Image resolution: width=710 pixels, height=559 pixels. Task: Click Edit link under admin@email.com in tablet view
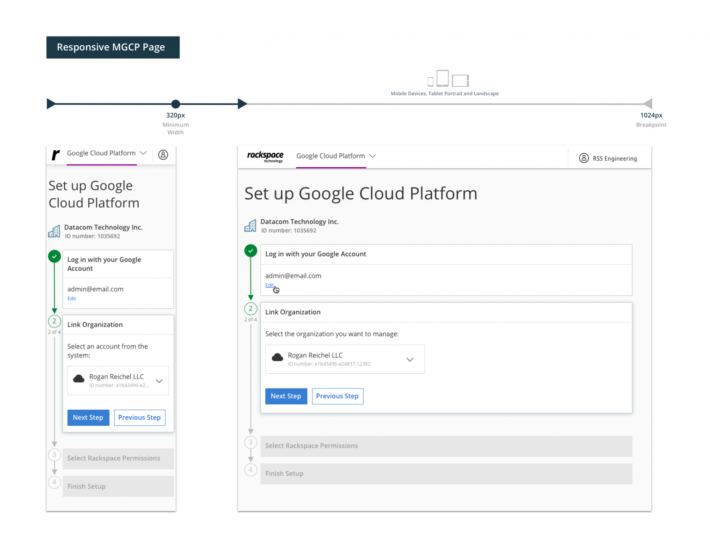[269, 286]
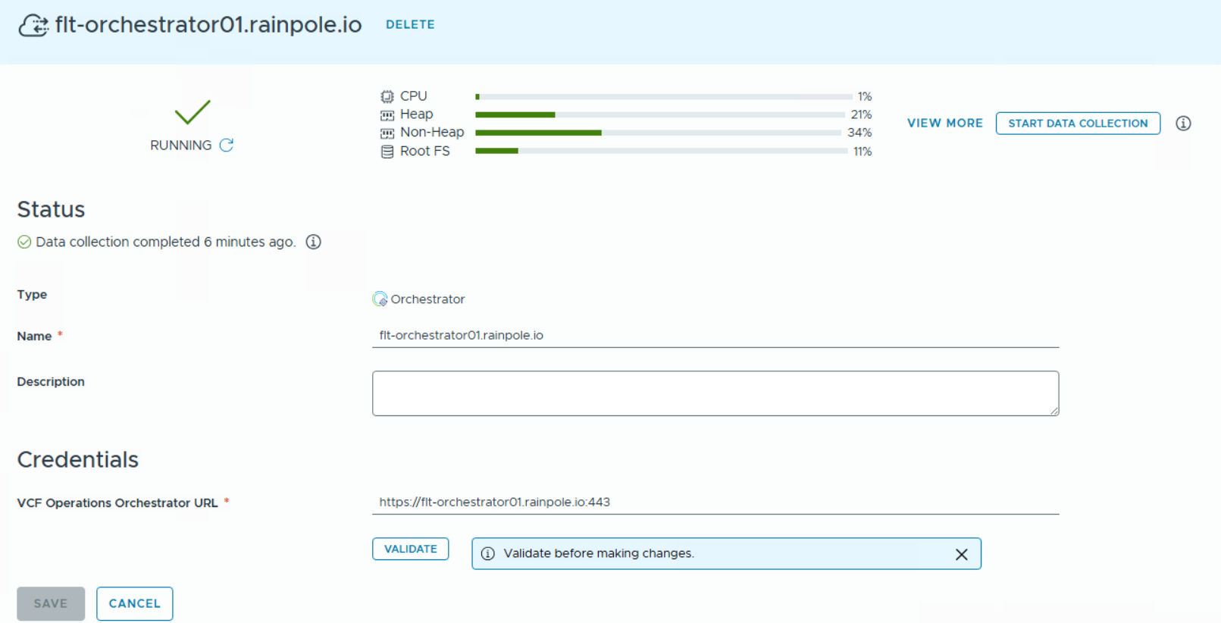The height and width of the screenshot is (623, 1221).
Task: Click the CANCEL button
Action: (134, 603)
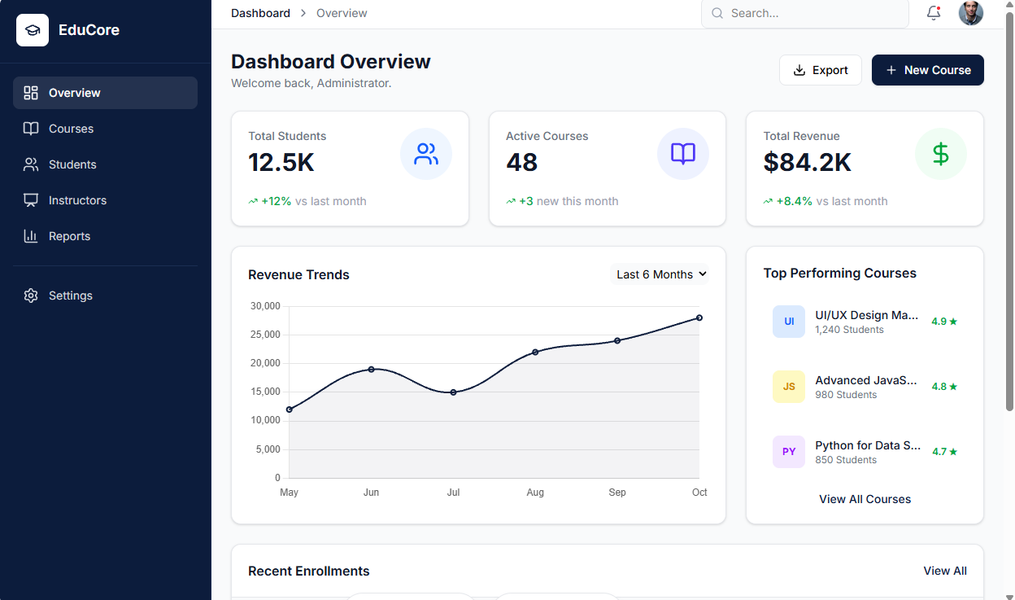
Task: Click the Total Students people icon
Action: [x=426, y=154]
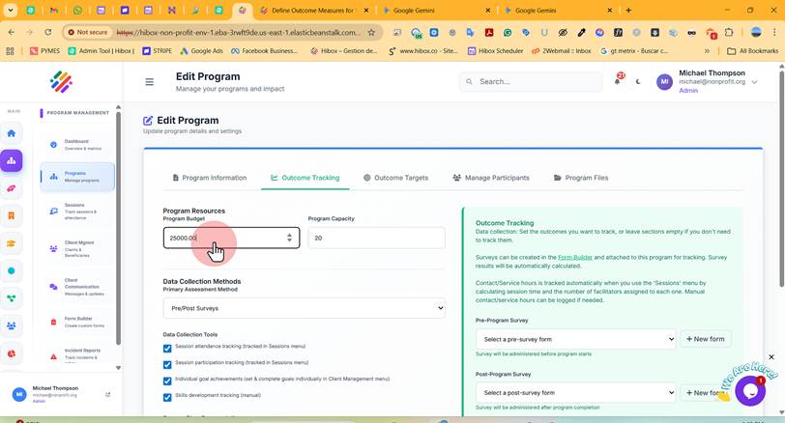Switch to the Outcome Targets tab
This screenshot has width=785, height=423.
(x=395, y=178)
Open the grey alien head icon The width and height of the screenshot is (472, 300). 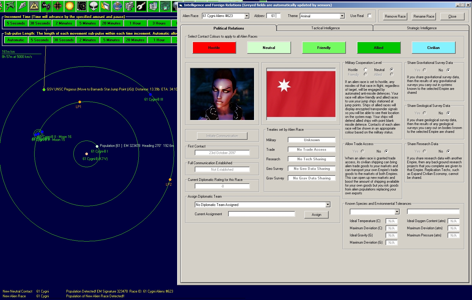94,5
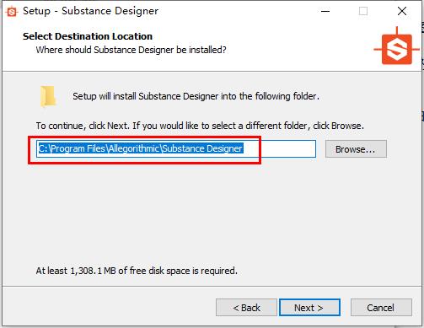Click the 'Where should Substance Designer be installed?' text
This screenshot has width=424, height=328.
point(131,50)
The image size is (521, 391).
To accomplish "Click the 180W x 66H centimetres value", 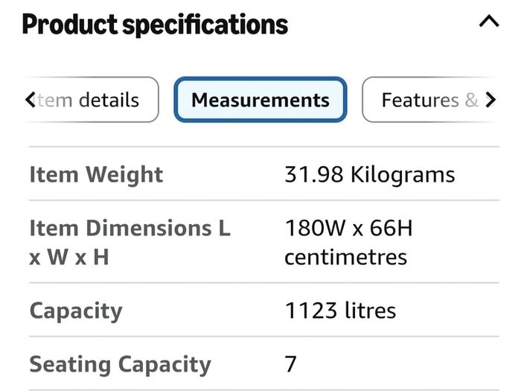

» What you are asked to do
Lines from the one with "The image size is (521, 391)." through the final line of the records are the whole answer; print them exactly, minus any pictures.

» Answer space
The image size is (521, 391).
To accomplish "Click the 180W x 66H centimetres value", 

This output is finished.